“Okay,” I started, trying to work out how exactly to explain what had happened. “Imagine having phone sex, but in person.”
I could hear rustling in the background, the sound of London getting comfortable, or smothering herself with her own pillow. Honestly, it could be either. “You went from ‘he doesn’t know I’m alive’ to masturbating in front of each other in less than a week?”
“Well . . . if we’re going to get technical, it was just me doing the masturbating,” I told her, imagining the face she must be making. “Also, I don’t ever want you to say ‘masturbating’ again, starting now.”
The rustling stopped. “Wait. Wait, wait, wait. Ruby Miller, are you telling me you put on a little show for your dream boy?”
“I guess? I mean, obviously?”
“You’ve been talking about him for the last, what? Five months? I assume you’re thrilled with all of this masturbation.”
“London, you just broke the oath.”
“I said ‘masturbation,’ a different word. And why are you calling me at four thirty in the morning?

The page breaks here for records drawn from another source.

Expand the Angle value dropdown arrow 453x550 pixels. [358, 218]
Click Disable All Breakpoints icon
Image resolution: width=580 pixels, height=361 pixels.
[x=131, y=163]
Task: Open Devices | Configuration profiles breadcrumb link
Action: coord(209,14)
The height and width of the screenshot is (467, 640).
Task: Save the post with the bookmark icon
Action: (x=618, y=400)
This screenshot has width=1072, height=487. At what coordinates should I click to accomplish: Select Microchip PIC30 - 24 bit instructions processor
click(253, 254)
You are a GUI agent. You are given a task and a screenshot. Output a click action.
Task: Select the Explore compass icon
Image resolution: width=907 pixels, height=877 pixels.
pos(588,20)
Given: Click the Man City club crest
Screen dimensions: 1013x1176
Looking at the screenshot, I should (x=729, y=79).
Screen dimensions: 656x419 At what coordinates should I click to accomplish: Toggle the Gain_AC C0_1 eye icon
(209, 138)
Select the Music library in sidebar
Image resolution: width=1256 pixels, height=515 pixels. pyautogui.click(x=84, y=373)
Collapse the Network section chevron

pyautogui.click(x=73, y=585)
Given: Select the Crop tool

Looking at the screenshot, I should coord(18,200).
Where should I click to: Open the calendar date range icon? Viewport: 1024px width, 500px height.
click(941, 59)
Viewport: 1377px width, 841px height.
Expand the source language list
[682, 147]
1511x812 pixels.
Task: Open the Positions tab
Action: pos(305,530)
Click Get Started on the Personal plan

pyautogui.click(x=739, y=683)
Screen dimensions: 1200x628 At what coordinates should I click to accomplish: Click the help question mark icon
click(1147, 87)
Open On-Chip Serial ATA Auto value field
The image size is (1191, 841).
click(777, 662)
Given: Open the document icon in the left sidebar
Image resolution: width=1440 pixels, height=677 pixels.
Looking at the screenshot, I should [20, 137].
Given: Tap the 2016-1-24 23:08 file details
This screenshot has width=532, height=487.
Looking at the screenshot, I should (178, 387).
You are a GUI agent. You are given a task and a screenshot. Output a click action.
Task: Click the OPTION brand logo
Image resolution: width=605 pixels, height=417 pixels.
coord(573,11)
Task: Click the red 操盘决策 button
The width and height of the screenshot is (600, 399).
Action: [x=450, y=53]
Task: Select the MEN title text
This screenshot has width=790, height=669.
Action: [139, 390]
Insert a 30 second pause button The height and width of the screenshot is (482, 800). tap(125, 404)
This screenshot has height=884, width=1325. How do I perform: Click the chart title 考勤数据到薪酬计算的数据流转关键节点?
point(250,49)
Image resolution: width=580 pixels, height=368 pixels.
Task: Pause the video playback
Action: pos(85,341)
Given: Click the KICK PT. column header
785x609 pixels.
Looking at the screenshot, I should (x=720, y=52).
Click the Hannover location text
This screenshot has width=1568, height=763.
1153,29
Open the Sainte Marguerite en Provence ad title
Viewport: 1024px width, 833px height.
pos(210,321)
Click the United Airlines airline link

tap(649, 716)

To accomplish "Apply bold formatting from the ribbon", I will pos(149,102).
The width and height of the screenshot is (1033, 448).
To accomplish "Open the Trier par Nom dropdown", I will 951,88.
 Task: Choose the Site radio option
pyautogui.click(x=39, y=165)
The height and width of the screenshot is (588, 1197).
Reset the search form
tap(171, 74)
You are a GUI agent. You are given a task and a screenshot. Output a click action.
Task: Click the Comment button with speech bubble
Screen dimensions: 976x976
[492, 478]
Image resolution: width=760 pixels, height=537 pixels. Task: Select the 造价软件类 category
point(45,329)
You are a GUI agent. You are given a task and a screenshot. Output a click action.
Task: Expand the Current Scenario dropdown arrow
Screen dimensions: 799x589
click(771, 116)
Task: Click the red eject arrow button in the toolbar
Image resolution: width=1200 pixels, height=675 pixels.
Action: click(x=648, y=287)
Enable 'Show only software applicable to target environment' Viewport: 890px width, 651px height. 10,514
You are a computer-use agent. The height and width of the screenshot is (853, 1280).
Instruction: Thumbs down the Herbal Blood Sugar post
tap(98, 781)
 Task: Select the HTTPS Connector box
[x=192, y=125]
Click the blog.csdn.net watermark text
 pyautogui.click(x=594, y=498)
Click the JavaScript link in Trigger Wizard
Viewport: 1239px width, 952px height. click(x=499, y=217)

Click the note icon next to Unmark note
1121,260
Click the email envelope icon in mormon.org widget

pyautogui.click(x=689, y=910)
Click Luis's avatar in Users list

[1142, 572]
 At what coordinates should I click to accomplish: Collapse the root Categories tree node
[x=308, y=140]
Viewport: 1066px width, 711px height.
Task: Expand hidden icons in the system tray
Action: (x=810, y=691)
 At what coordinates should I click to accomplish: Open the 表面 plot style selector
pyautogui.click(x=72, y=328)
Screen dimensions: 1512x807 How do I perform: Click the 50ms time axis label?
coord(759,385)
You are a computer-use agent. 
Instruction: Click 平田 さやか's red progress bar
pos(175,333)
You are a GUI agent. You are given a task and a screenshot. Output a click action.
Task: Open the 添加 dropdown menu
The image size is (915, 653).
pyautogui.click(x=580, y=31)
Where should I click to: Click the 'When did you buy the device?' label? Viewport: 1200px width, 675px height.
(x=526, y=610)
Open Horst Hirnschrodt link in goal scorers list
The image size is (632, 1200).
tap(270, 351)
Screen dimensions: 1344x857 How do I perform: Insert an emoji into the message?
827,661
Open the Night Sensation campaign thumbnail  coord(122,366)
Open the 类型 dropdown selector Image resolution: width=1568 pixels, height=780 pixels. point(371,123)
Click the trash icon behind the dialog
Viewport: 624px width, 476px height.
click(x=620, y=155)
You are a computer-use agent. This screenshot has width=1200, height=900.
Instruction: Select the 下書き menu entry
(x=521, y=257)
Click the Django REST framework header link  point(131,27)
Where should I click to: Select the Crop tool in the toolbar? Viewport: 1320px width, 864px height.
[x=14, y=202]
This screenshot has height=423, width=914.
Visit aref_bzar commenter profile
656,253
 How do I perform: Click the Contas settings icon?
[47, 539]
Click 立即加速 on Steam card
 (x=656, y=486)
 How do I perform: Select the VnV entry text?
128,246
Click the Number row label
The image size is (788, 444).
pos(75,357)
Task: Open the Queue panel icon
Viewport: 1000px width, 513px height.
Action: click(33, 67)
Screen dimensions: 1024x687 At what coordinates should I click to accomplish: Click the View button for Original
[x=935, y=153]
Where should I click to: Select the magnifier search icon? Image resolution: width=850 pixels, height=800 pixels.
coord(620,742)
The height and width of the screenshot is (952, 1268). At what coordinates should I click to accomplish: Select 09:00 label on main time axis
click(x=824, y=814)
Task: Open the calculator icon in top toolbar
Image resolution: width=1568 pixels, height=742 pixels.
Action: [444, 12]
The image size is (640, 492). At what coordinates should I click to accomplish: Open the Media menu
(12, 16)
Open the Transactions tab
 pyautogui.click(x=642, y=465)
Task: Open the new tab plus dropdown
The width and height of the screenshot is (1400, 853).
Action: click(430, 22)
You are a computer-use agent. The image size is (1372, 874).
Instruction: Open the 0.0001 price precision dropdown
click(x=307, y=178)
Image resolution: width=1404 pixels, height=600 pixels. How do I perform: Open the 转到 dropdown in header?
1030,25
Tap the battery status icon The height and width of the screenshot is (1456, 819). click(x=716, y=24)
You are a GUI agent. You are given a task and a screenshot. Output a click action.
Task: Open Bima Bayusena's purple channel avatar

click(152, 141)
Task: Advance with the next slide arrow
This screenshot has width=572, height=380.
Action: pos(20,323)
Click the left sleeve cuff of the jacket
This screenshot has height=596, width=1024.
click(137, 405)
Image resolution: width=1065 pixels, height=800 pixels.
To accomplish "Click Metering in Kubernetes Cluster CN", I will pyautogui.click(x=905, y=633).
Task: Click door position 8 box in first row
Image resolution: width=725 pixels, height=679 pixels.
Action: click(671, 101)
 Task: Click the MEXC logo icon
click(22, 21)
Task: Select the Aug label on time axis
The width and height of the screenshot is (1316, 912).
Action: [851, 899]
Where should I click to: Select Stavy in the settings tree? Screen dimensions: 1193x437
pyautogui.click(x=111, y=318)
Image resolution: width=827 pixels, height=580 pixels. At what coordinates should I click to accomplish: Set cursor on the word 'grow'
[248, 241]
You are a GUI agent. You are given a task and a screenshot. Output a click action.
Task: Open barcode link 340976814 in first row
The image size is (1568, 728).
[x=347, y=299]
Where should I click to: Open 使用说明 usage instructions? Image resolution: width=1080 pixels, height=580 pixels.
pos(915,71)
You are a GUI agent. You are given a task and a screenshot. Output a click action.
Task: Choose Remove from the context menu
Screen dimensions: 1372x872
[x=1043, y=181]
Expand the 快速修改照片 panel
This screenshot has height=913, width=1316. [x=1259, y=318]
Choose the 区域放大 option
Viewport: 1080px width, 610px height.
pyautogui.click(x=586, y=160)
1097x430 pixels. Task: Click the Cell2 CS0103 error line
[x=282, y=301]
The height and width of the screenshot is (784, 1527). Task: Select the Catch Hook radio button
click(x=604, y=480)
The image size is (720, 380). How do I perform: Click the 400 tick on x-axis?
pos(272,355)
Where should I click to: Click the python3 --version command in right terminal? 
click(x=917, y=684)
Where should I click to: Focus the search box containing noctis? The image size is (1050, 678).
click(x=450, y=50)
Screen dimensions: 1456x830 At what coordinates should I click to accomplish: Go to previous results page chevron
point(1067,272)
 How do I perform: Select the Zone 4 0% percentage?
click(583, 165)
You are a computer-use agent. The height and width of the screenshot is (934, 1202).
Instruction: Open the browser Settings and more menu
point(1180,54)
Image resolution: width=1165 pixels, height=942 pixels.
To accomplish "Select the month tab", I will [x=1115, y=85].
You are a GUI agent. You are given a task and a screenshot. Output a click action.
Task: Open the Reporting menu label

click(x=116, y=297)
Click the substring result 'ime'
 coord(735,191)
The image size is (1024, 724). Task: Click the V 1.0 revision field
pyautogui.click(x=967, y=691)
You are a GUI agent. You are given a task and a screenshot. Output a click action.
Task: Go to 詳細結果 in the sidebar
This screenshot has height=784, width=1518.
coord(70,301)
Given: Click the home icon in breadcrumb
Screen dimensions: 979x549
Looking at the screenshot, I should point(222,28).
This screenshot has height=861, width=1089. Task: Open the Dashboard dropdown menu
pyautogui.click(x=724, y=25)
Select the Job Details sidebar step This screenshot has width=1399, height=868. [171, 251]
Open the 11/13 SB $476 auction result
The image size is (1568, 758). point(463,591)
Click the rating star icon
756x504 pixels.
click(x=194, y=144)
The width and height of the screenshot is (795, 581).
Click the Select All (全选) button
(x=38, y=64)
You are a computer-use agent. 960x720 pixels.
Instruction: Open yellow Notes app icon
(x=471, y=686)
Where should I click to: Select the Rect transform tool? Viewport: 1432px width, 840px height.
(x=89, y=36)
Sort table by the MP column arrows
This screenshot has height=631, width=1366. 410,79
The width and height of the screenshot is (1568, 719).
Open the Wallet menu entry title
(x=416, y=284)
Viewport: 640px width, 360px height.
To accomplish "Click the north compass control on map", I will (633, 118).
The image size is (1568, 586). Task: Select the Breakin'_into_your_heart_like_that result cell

Are you requesting a long-distance high-five or someone to hear you melt down in mortification?”
“Maybe both?” I groaned. I didn’t even know how I felt; how could I possibly expect someone else to help me? “I don’t regret it, but I’m not sure where we stand right now. We’re not together, we’re colleagues. I’m actually not even sure we’re friends. Plus, he was drunk and I was mostly drunk and this morning I can almost hear him freaking out across the wall.”
“Freaking out as in he’s regretting it?” she asked, and I thought I could hear her sit up.
“I don’t know.” I chewed on my lip, considering. “I hope not.”
“But he’s into you, too?”
“Yeah, I mean. Yeah. As much as he can be this quickly? He went through sort of a bad divorce and it’s left him a little—”
“Ruby, I know this must have been your way of putting yourself out there, but what did you expect would happen?”
“Um . . .” I started, because to be truthful, I wasn’t really thinking at all in that moment.
I sighed. Was I thinking that he would realize he’d loved me all along and sweep me off my feet? That he’d admit to looking for me all his life and there I was, willing to get myself off in front of him the entire time? Um, probably not.
“I’m not sure really,” I said instead. “Maybe that it would be the first step.”
London yawned and I heard the sound of blankets being rearranged, as she settled herself back in bed. “That’s a hell of a first step, but make it work. Go into the office today, face him like the kind of woman who masturbates—sorry, sorry—in front of the love of her life and doesn’t regret a thing. You know I don’t have a ton of faith in the male population, but if he’s half the man you’ve described—because really, why else would you fall for him?—he’ll be smart enough to catch on. Go get him, Gem.”
Making last night the first step proved to be a bit more complicated than I’d hoped. It seemed Niall Stella was going to go out of his way to keep things exceedingly, frustratingly normal between us. He’d gone in early, and was packing up his laptop for a meeting when I arrived, head down and phone pressed to his ear. He acknowledged me with a small nod, a smile, and then he stepped out past me, into the hall for privacy.
In the handful of seconds it took me to walk around his chair and reach my own, I came up with at least twelve different ways to translate his small smile and semi-avoidance, each more insane than the last.
It was one thing to dissect everything he said in a meeting or to a colleague when there was zero chance it had anything to do with me, but this? There was no way he wasn’t also thinking about what we did last night. Everything had a meaning today.
I heard him talking, still just outside our office door. Was he waiting for me? He’d looked like he was packing up to leave; was he coming back in first?
“That doesn’t make any sense,” he said into the receiver, his posh accent the only thing keeping his words from sounding clipped or flat-out annoyed. “The timeline we were given for estimated completion was a full six months before the date you’re giving me today. The alternative is unacceptable.”
My ears perked at this; I’d never seen or heard him sound angry before.
He was silent while he listened to the person on the other end of the line, and I had the strangest sense of his eyes on me. I unwrapped my scarf, slipped out of my coat, and hung it on the hook behind the door. His attention pressed on my skin and I shook my head, careful to let my hair fall forward and hide the warmth I could feel blooming in my cheeks.
“Tony, I’m not leading the Diamond Square project to be a yes man, I’m leading it because I know what the bloody hell I’m talking about. Tell them that, or better yet, let me. I won’t have any problem setting them straight,” he said, followed by the distinct sound of his exasperated sigh.
Tony. Gross.
I grabbed my notebook and turned to join him. “Everything okay?”
He nodded, but shoved his phone into his pocket, not bothering to elaborate about the call. “Aside from a meeting with some of the MTA engineers this morning, I’d like to visit some of the stations, see for myself a few of the proposed floodgate sites.” He gave me another polite smile.